Three-dimensional analysis of the intracellular architecture by scanning electron microscopy.

Abstract

The two-dimensional observation of ultrathin sections from resin-embedded specimens provides insufficient understanding of the three-dimensional (3D) morphological information of membranous organelles. The osmium maceration method, developed by Professor Tanaka's group over 40 years ago, is the only technique that allows direct observation of the 3D ultrastructure of membrane systems using scanning electron microscopy (SEM), without the need for any reconstruction process. With this method, the soluble cytoplasmic proteins are removed from the freeze-cracked surface of cells while preserving the integrity of membranous organelles, achieved by immersing tissues in a diluted osmium solution for several days.

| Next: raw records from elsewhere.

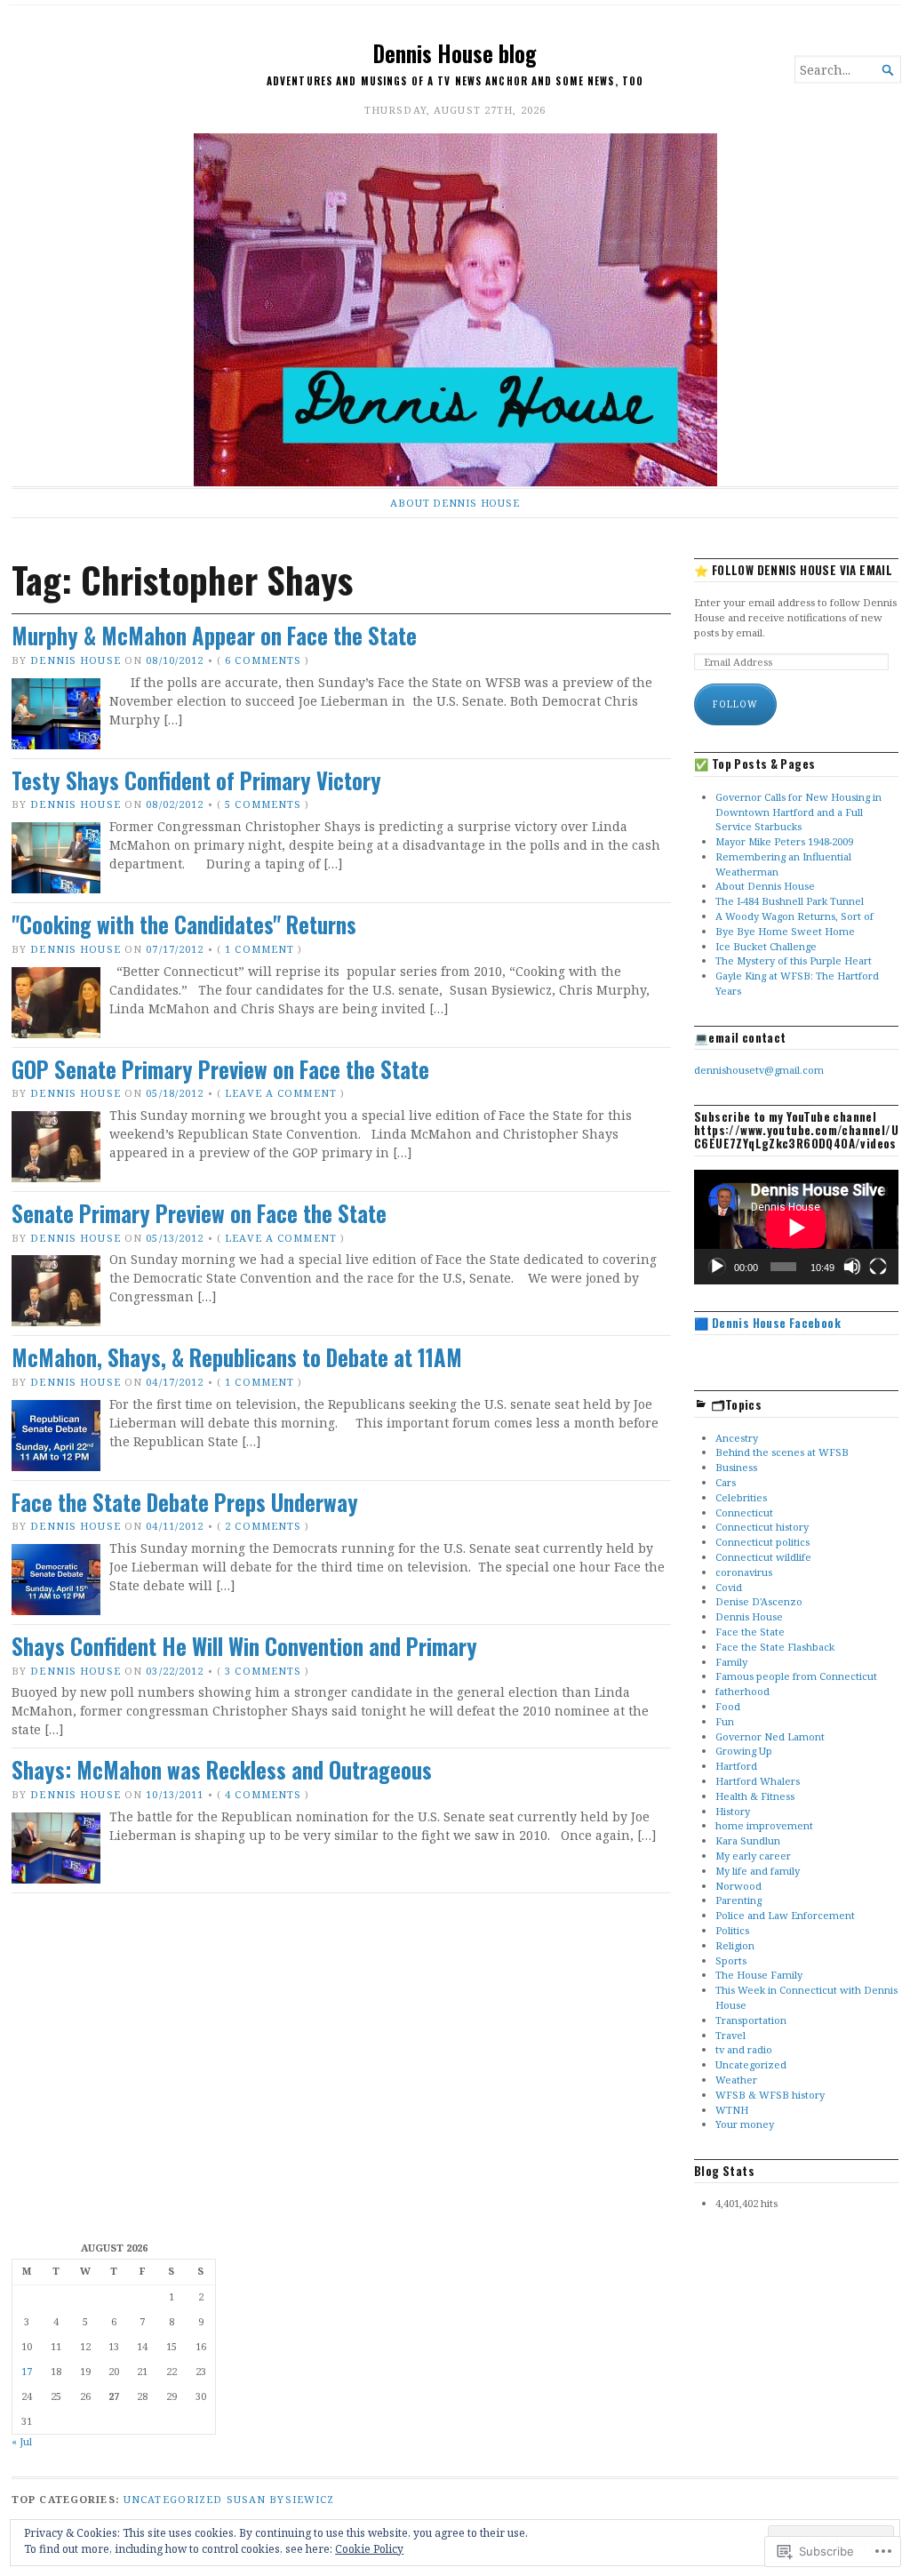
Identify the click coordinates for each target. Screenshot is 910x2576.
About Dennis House (454, 502)
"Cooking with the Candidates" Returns (184, 924)
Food (727, 1706)
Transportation (750, 2020)
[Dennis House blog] (455, 309)
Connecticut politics (762, 1541)
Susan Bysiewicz (281, 2499)
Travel (730, 2035)
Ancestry (736, 1437)
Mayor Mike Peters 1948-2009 (784, 841)
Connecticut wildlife (763, 1557)
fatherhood (742, 1691)
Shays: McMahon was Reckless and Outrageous (222, 1770)
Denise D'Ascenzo (758, 1601)
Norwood (738, 1885)
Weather (736, 2079)
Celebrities (741, 1497)
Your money (744, 2124)
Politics (732, 1930)
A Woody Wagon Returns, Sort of (794, 916)
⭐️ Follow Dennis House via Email (793, 570)
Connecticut (744, 1512)
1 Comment (259, 949)
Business (736, 1467)
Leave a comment (281, 1093)
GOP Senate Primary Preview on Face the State (220, 1069)
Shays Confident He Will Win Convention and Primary (244, 1646)
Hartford (736, 1765)
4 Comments (263, 1794)
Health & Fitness (754, 1796)
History (732, 1811)
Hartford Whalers (757, 1781)
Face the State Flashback (774, 1646)
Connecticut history (762, 1526)
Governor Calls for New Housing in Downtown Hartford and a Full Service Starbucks (798, 812)
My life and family (757, 1870)
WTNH (731, 2109)
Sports (730, 1960)
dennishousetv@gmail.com (759, 1069)
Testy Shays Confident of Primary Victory (196, 780)
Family (731, 1661)
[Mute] (852, 1267)
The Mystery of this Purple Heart (793, 960)
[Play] (717, 1267)
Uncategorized (750, 2064)
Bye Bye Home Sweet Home (785, 931)
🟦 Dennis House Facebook (767, 1323)
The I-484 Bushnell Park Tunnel (789, 901)
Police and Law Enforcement (785, 1915)
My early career (753, 1855)
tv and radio (743, 2049)
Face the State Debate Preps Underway (185, 1502)
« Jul (22, 2441)
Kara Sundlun (747, 1840)
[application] (796, 1227)
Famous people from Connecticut (796, 1676)
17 (26, 2371)
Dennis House (75, 660)
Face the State (750, 1631)
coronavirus (743, 1572)
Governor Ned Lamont (770, 1736)
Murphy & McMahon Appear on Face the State (214, 636)
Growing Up (743, 1750)
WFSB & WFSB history (770, 2094)
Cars (725, 1482)
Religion (734, 1945)
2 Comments (263, 1525)
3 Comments (263, 1670)
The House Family (758, 1974)
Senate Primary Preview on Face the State (199, 1213)
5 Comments (263, 804)
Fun (724, 1721)
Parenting (738, 1900)
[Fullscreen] (878, 1267)
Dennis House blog (455, 53)
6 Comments (263, 660)
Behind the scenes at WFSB (782, 1452)
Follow (735, 704)
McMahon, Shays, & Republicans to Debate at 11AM (237, 1357)
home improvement (764, 1825)
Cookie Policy (369, 2548)
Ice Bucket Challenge (766, 946)
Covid (728, 1587)
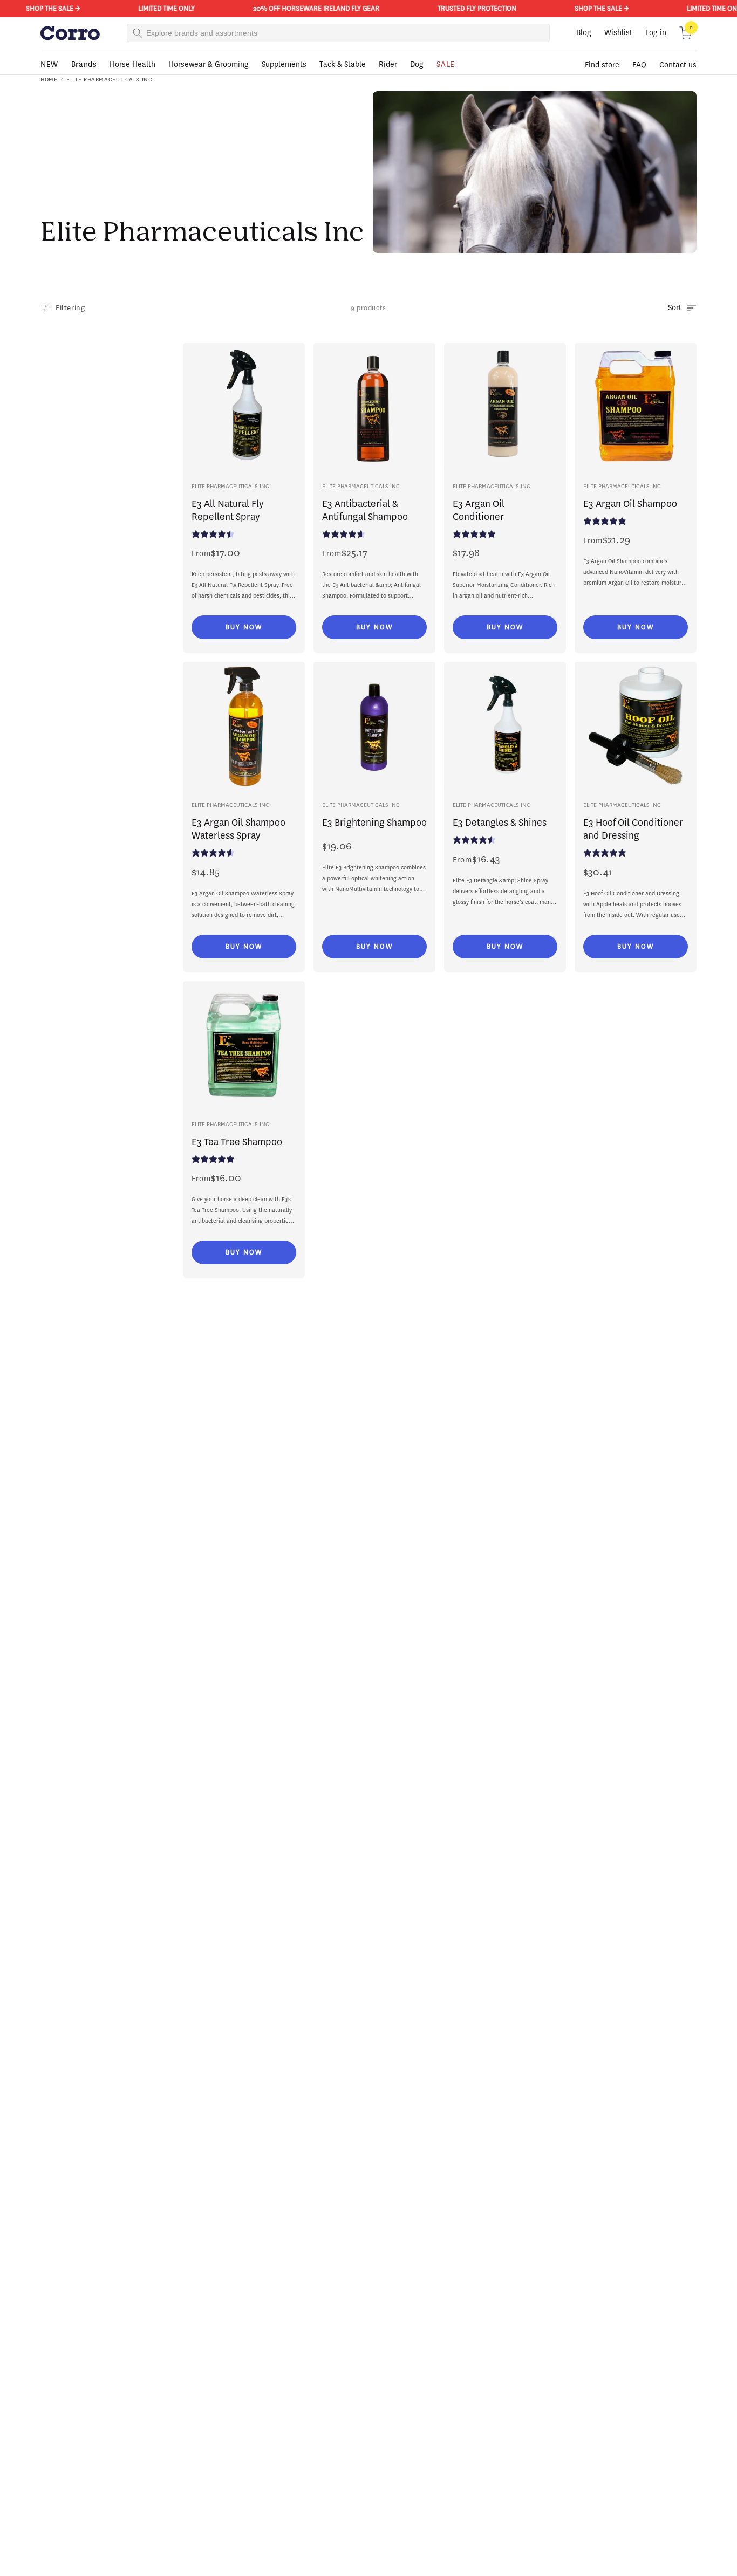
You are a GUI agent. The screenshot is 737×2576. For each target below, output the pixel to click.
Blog (583, 33)
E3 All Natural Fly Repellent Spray (228, 510)
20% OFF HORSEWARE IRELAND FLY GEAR (304, 8)
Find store (602, 65)
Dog (417, 64)
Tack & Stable (342, 64)
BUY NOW (244, 627)
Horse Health (132, 64)
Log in (655, 33)
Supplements (284, 64)
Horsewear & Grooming (208, 64)
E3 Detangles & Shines (500, 822)
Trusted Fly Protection (465, 8)
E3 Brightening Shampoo (374, 822)
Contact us (678, 65)
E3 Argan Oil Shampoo (630, 503)
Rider (388, 64)
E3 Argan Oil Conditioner (478, 510)
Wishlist (618, 33)
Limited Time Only (154, 8)
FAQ (639, 65)
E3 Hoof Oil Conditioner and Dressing (633, 829)
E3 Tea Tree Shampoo (237, 1141)
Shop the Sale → (41, 8)
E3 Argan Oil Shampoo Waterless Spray (238, 829)
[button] (685, 32)
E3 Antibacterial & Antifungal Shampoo (365, 510)
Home (48, 80)
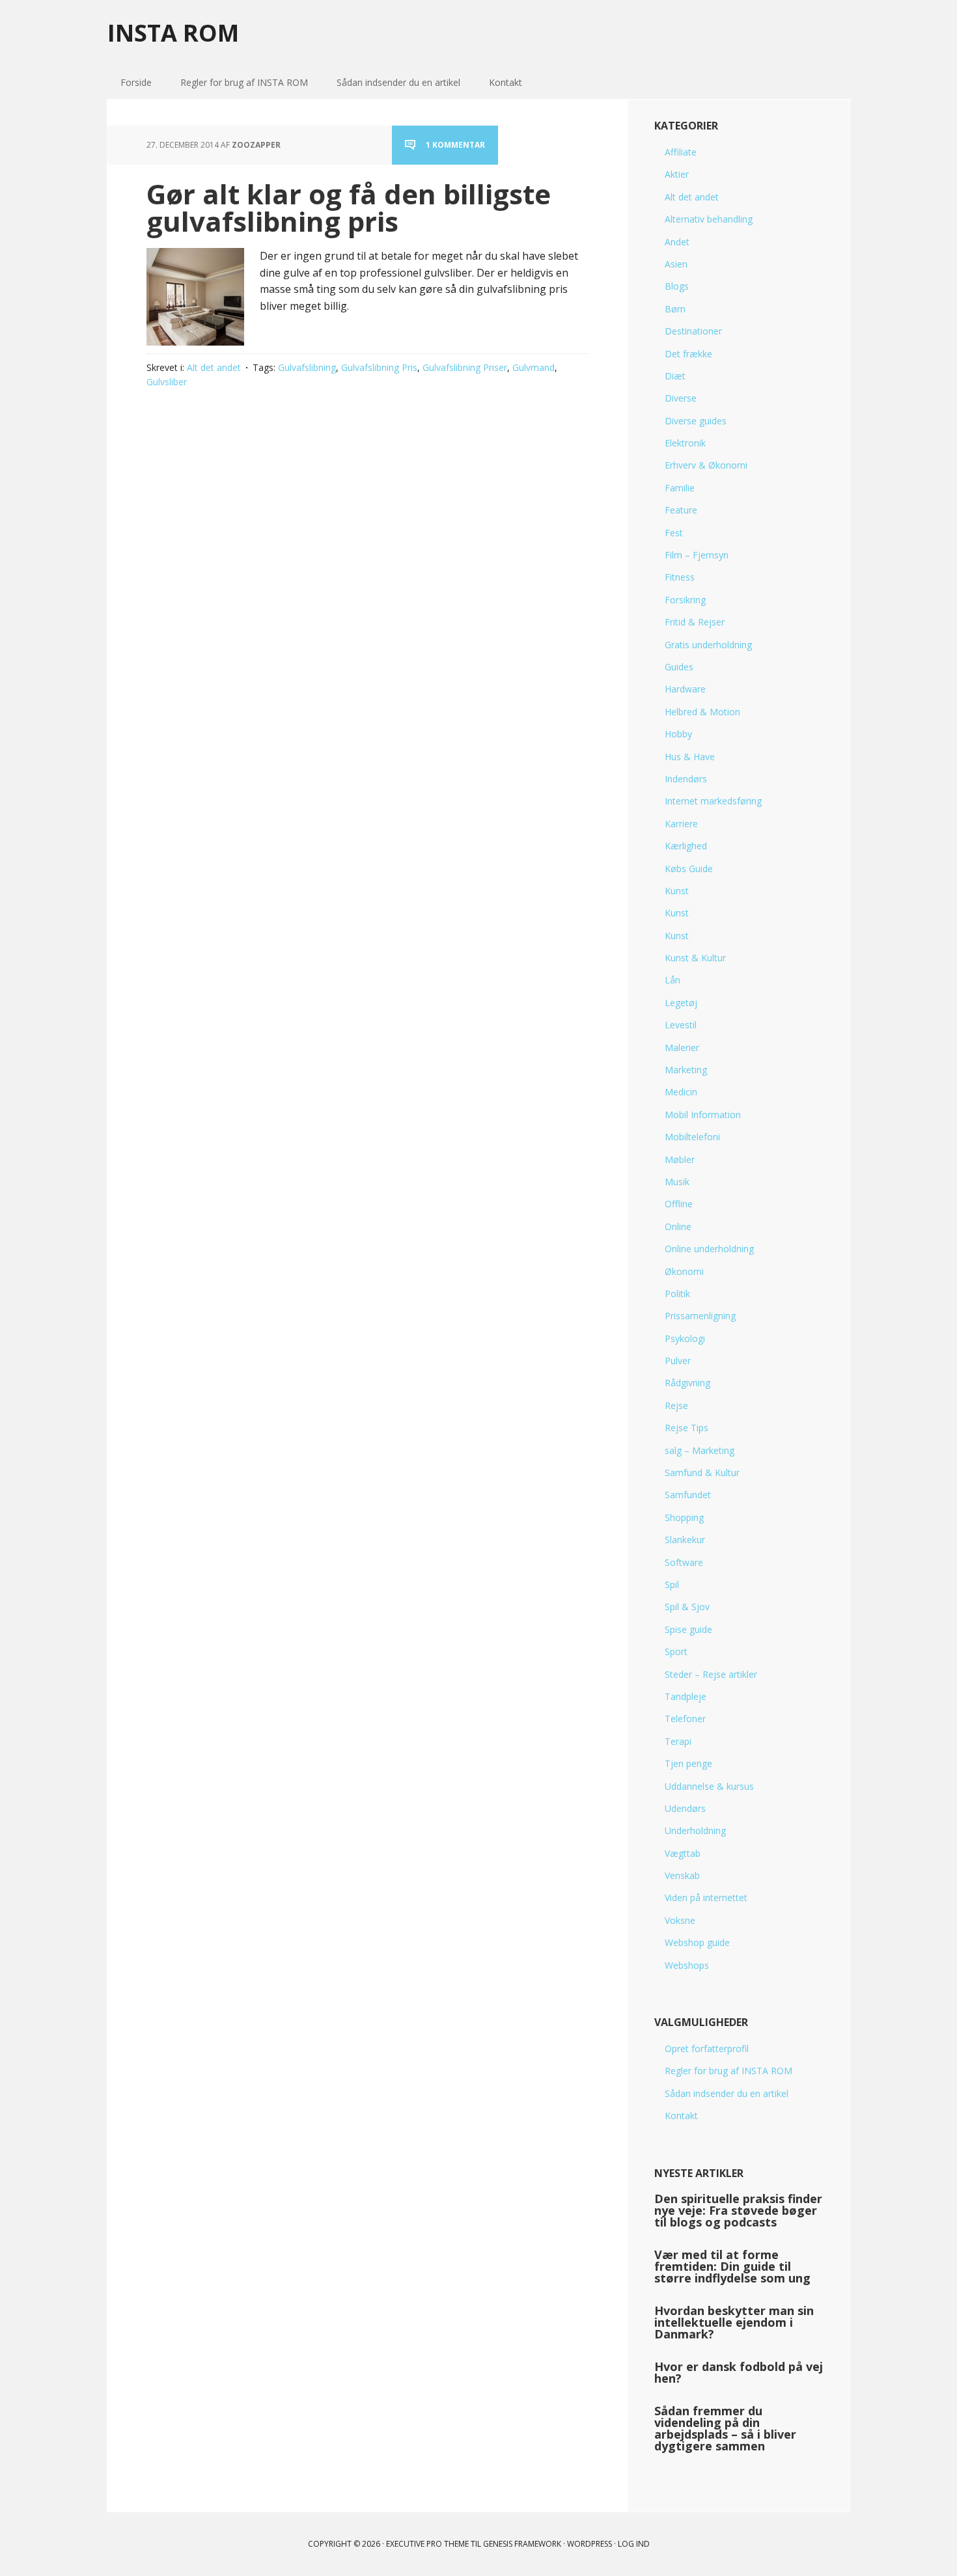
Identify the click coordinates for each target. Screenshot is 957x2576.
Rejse (676, 1405)
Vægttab (682, 1853)
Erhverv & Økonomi (706, 465)
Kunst (677, 890)
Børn (675, 309)
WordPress (589, 2543)
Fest (674, 533)
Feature (681, 510)
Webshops (687, 1965)
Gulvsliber (166, 382)
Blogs (677, 286)
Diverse (681, 398)
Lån (672, 980)
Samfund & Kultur (702, 1472)
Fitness (680, 577)
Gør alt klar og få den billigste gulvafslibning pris (348, 207)
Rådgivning (687, 1383)
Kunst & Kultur (695, 958)
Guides (679, 667)
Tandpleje (685, 1696)
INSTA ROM (173, 32)
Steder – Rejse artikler (711, 1674)
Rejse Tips (686, 1427)
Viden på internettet (706, 1897)
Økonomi (684, 1271)
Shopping (684, 1517)
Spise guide (688, 1629)
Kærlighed (686, 846)
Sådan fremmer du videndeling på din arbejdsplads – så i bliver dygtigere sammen (725, 2428)
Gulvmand (533, 367)
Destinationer (693, 331)
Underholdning (695, 1830)
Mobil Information (703, 1114)
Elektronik (685, 443)
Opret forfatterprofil (707, 2048)
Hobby (678, 734)
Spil (672, 1584)
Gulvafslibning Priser (465, 367)
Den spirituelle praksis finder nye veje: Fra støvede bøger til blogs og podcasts (738, 2210)
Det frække (688, 354)
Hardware (685, 689)
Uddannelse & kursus (709, 1786)
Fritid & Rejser (695, 622)
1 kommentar (455, 144)
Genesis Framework (522, 2543)
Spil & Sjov (687, 1606)
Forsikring (685, 600)
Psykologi (685, 1338)
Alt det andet (214, 367)
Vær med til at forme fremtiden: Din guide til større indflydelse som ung (732, 2266)
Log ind (634, 2543)
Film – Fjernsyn (696, 555)
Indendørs (686, 779)
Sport (676, 1651)
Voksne (680, 1920)
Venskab (682, 1875)
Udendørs (685, 1808)
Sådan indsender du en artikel (726, 2093)
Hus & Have (690, 756)
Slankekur (685, 1539)
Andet (677, 242)
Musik (677, 1181)
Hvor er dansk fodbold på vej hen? (738, 2372)
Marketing (686, 1069)
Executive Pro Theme (427, 2543)
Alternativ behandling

By employing the maceration method, researchers using SEM have revealed the 3D ultrastructure of organelles such as the Golgi apparatus, mitochondria, and endoplasmic reticulum in various cell types. Recently, we have developed new SEM techniques based on the maceration method to explore further possibilities for this method. These include: (1) a rapid osmium maceration method that reduces the reaction duration of the procedure, (2) a combination method that combines agarose embedding with osmium maceration to elucidate the 3D ultrastructure of organelles in free and cultured cells, and (3) a correlative immunofluorescence and SEM technique that combines cryosectioning with the osmium maceration method, enabling the correlation of the immunocytochemical localization of molecules with the 3D ultrastructure of organelles. In this paper, we review the novel osmium maceration methods described above and discuss their potential and future directions in the field of biology and biomedical research.